Two attorneys told the Michigan Supreme Court that the 2018 Republican-led Legislature’s adopt-and-amend tactic on the minimum wage increase and paid sick leave initiative was unconstitutional.

Deputy Solicitor General Ann Sherman, who represented the Attorney General, said adopt and amend circumvents the people’s power to propose law.

“If permitted, then hypothetically, every Legislature could do this with every initiative,” she said. “… It’s offensive to the Constitution.”

Mark Brewer, who represents the plaintiffs in Mothering Justice v. Attorney General, argued the source of all political power is the people, and for the first time in the 105 years the people have enjoyed a “constitutional right to create laws, the Legislature usurped” that right by gutting the two initiatives.

“Essentially, the right to initiatives in this state will end if this adopt-and-amend scheme is allowed,” he said. “The Legislature is the natural enemy of the initiative process. That’s why the initiative process was adopted – to bypass an often-hostile Legislature.

“If the power to adopt and amend is placed in the hands of the Legislature they’ll use that to eviscerate the right of initiative.”

However, Deputy Solicitor General Eric Restuccia, who represented the state, disagreed, saying the state Constitution doesn’t limit the Legislature’s authority to adopt and amend as they did with Public Act 368 and Public Act 369.

“This idea that somehow the people have been cut out of the process is wrong,” he countered. “The framework has been given to us by the Constitution. We’re bound to its language.”

Justice Richard Bernstein questioned whether citizens should be fearful that the Legislature will usurp their will, asking Restuccia if his side wins “would that be the end of the people’s ability to have referendums.”

Restuccia disagreed, saying the Legislature has an incentive of a future “three-fourths protection” if a proposal is adopted by the people.

Restuccia reiterated that the Legislature can adopt-and-amend, citing as an example the Court of Claims Act in 2013 which was given immediate effect in November 2013 and amended with immediate effect the following December.

“Questioning the motives of the Legislature is beyond the purview of this court,” he noted.

Justices Brian Zahra and David Viviano questioned Sherman if she believed the drafters would have specifically said that adopt and amend can’t occur.

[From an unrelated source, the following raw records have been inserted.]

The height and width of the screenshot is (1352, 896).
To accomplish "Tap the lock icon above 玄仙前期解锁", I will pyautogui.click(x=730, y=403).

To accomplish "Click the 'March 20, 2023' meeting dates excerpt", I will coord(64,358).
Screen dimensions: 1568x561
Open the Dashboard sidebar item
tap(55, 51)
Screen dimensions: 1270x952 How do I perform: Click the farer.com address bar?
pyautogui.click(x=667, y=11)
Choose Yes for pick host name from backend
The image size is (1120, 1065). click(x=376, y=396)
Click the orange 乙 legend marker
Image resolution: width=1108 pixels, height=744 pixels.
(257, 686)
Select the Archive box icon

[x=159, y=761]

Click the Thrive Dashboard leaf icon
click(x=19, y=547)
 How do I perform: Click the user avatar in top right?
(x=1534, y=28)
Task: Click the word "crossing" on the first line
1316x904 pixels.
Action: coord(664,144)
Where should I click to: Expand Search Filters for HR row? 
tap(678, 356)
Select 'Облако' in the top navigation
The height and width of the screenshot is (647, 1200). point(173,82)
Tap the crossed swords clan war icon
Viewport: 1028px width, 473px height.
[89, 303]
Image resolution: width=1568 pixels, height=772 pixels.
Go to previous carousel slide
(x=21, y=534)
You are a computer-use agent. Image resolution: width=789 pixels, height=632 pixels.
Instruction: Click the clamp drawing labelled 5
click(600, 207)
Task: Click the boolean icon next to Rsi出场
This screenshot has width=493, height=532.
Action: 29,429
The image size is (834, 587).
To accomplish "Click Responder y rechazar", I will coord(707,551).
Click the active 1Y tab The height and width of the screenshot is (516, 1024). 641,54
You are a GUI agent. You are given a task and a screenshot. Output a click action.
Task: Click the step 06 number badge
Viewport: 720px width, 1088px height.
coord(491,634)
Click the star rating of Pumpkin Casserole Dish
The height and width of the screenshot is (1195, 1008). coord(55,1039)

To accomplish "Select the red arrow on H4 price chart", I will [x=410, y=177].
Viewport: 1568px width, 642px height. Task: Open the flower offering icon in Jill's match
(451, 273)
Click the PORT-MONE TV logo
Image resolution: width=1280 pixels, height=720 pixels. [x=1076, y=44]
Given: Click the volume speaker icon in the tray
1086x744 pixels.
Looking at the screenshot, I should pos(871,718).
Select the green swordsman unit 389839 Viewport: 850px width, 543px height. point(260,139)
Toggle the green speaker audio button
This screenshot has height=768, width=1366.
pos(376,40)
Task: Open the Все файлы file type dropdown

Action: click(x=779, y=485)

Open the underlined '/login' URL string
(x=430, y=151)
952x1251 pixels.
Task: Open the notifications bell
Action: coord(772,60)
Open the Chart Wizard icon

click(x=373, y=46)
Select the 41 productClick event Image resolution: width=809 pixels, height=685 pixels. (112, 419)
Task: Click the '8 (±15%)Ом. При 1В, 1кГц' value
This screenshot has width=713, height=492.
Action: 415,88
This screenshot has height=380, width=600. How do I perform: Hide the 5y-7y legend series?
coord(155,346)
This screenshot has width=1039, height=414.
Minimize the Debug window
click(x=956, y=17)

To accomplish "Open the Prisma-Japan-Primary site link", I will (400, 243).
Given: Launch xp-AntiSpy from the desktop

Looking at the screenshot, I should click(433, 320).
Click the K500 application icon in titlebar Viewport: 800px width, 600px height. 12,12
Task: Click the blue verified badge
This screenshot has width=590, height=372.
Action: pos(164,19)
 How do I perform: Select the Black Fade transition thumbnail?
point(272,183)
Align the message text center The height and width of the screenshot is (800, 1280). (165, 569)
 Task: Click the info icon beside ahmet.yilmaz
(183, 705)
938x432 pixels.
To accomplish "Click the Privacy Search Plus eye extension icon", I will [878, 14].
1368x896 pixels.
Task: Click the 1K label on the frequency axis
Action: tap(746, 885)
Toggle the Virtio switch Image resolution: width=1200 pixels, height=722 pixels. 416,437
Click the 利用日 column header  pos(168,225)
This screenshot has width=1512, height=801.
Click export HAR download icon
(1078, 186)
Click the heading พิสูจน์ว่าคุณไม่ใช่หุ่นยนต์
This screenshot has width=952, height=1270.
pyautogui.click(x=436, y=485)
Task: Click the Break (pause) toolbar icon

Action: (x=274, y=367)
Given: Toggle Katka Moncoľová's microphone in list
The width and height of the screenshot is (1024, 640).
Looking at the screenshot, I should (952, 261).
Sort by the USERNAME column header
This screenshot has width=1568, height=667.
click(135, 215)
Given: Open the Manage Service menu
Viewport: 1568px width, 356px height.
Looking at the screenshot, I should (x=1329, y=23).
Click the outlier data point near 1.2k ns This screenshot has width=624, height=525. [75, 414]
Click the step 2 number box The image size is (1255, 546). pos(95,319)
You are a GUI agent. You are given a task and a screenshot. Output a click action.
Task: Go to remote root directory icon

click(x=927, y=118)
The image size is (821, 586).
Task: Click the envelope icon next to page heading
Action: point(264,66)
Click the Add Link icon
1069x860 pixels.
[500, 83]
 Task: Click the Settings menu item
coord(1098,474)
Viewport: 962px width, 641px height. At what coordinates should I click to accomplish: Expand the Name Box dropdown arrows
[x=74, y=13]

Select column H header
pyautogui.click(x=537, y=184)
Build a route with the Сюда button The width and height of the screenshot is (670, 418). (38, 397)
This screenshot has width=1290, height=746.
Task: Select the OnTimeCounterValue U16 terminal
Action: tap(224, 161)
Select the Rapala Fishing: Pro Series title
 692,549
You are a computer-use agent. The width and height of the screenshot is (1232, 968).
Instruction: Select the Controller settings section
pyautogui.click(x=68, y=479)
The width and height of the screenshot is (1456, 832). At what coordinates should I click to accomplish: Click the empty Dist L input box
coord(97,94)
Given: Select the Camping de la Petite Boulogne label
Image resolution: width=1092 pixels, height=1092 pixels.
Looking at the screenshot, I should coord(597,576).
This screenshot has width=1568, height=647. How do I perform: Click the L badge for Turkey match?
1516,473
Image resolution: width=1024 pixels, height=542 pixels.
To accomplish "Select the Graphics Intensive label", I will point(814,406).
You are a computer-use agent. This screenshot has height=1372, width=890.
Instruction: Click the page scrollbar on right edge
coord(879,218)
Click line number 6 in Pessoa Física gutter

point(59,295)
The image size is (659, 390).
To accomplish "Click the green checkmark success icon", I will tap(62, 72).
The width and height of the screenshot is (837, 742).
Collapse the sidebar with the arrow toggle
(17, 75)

“I think that tells the people how they have to say what they want to say,” she replied, noting that the constitution “doesn’t tie” a future Legislature’s hands from amending.

Justice Elizabeth Welch noted the petition language had specific dates, saying it is difficult to ignore that the court’s opinion could presumably leave “every employer in Michigan … out of compliance with no notice.”

In 2018, activists circulated a citizens initiative on a $12-an-hour minimum wage proposal and a paid sick time petition, but neither petition saw a statewide vote as the Legislature adopted the initiative and then moved after Election Day to change the laws with a simple majority.

In 2022, Court of Claims Judge Douglas Shapiro held the adopt-and-amend conduct was unconstitutional.

The Michigan Court of Appeals disagreed, saying the Legislature is “free to amend laws adopted through the initiative process during the same legislative session.”

This is separate from a recent deadlock at the Board of State Canvassers that blocked One Fair Wage’s minimum wage petition. Raise the Wage MI has since filed a complaint in the Supreme Court.

Meanwhile, dozens of restaurant workers, advocates and elected officials, including Reps. Kara Hope (D-Lansing) and Helena Scott (D-Detroit), gathered at the Hall of Justice for Thursday’s arguments.

“We are thrilled with the Michigan Supreme Court’s action to hear arguments for what millions of workers, including restaurant workers, in the state need: a minimum wage increase to over $13 per hour,” said Dr. Alicia Renee Farris, chairperson of the Michigan One Fair Wage Ballot Steering Committee and chief operations officer of the Restaurant Opportunities Centers United.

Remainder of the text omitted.